Plaintiff demonstrated that the city defendants’ failure to provide adequate safety devices against an elevation-related hazard, as required under Labor Law § 240 (1), was a contributing cause of the decedent’s injuries and therefore that the decedent was not the sole proximate cause of his injuries (see Clarke v Morgan Contr. Corp., 60 AD3d 523, 523 [2009]; Miglionico v Bovis Lend Lease, Inc., 47 AD3d 561, 564 [2008]). The city defendants failed to raise an inference that the life vest that had been provided to the decedent was an adequate safety device and that the decedent’s alleged decision not to wear it was the sole proximate cause of his injuries.

Contrary to the city defendants’ argument, the fender system from which the decedent fell was a “work location” within the meaning of 12 NYCRR 23-1.7 (c), given the evidence that workers, including the decedent, performed work duties on it, and the record presents issues of fact whether there was a continuously patrolling boat at the accident site and whether the absence of such a boat was a factor in the drowning death.

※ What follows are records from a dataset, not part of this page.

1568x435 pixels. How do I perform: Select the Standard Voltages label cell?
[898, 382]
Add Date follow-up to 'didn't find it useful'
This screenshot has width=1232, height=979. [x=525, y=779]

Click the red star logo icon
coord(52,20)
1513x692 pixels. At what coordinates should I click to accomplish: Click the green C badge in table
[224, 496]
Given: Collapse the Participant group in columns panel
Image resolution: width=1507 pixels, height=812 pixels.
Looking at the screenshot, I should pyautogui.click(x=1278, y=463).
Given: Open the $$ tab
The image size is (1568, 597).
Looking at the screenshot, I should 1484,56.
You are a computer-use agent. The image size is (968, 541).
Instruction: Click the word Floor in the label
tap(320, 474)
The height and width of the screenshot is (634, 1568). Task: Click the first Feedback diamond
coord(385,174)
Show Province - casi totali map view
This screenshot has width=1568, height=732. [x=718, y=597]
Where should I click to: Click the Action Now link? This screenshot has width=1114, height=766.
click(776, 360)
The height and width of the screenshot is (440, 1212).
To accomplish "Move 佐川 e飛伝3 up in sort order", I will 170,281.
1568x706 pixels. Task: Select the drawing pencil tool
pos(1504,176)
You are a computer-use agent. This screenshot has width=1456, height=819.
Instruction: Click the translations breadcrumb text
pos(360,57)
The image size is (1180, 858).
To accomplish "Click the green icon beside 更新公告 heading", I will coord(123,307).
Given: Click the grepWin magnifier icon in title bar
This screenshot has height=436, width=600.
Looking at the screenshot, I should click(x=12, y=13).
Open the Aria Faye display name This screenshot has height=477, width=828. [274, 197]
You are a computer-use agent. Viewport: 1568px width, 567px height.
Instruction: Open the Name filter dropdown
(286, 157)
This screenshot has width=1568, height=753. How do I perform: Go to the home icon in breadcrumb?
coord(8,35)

The record demonstrates that PEGS lacked sufficient supervisory control over the work of Kiska’s employees to be held a statutory agent of the city defendants for purposes of liability under the Labor Law (see Kagan v BFP One Liberty Plaza, 62 AD3d 531, 531-532 [2009], lv denied 13 NY3d 713 [2009]; Smith v McClier Corp., 22 AD3d 369, 371 [2005]; Vaneer v 993 Intervale Ave. Hous. Dev. Fund Corp., 5 AD3d 161, 162-163 [2004]).

There is no support in the record for plaintiffs contention that the decedent’s accident resulted from a dangerous or defective condition of the workplace, rather than from “the means and methods of [the decedent’s] work” (Masullo v 1199 Hous. Corp., 63 AD3d 430, 433 [2009]), i.e., the absence of safety devices to prevent a fall. Since neither the city defendants nor PECS possessed the requisite supervisory control to be held liable under Labor Law § 200 or in common-law negligence for an accident resulting from the means and methods of the work, the Labor Law § 200 and common-law negligence claims should have been dismissed (see id.; Arrasti v HRH Constr. LLC, 60 AD3d 582 [2009]).

As plaintiff cannot sustain any causes of action against PECS, the city defendants’ cross claims for indemnification against PECS should have been dismissed.

We have considered the city defendants’ and PBCS’s remaining contentions and find them unavailing. Concur—Tom, J.P., Mazzarelli, Nardelli, Acosta and Renwick, JJ. [Prior Case History: 2009 NY Slip Op 30207(U).]